> **Actions to take**:
a - In the account of the Eagle Engineering Company's wireless sets, which battery agency did Champ, Kay and Company hold for the area?
b - Please render the listing, from the line containing "Click Alice S.'s blue deviation bar" down to the end of the listing, as a Markdown table with the columns Row and Listing line, omitting blank lines.

Since finding out about the local connection of my wireless I started to research the Eagle Engineering Company Ltd, the wireless sets they made, and the people involved.
Here is a summary account on how The Eagle Engineering Co. Ltd started manufacturing wireless sets, as they were specialist in the manufacture of a wide range of vehicle bodies at that time; and today still operate on The Heathcote Industrial Estate, Warwick as Dennis Eagle, manufacturing specialised refuse vehicles, which are today used by local authorities.
The earliest wirelesses
The Chakophone wireless manufacturing journey, I believe, started at the end of the First World War, when in 1919- 1920, Guy Henry Champ and his partner George Ernest Osborne Kay operated as Champ, Kay and Company from the wharf and shedding next to the canal in The Saltisford, Warwick. They offered repairs and overhauls to motorcar lighting and starting sets and re-charging batteries, having the Exide battery agency for the area. They both offered their services as electrical engineers, and were engineers of small hand tools.

> **Stored data**:
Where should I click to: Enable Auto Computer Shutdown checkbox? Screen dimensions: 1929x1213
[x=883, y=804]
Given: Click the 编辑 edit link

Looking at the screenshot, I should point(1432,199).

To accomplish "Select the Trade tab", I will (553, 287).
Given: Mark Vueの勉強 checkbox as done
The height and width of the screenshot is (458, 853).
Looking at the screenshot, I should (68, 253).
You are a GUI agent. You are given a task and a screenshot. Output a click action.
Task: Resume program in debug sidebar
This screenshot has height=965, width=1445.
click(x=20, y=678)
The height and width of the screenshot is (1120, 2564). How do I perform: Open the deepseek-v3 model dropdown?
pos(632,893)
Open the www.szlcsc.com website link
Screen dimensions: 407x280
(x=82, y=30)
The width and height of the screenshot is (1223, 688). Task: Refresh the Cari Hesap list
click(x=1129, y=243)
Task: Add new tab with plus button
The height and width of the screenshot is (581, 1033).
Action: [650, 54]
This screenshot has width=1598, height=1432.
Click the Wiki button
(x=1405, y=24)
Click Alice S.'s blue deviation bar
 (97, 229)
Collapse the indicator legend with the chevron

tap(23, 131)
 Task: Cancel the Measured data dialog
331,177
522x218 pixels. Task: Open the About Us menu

> **Exercise responses**:
a - The Exide battery agency.

b -
| Row | Listing line |
|---|---|
| 1 | Click Alice S.'s blue deviation bar |
| 2 |  (97, 229) |
| 3 | Collapse the indicator legend with the chevron |
| 4 | tap(23, 131) |
| 5 |  Task: Cancel the Measured data dialog |
| 6 | 331,177 |
| 7 | 522x218 pixels. Task: Open the About Us menu |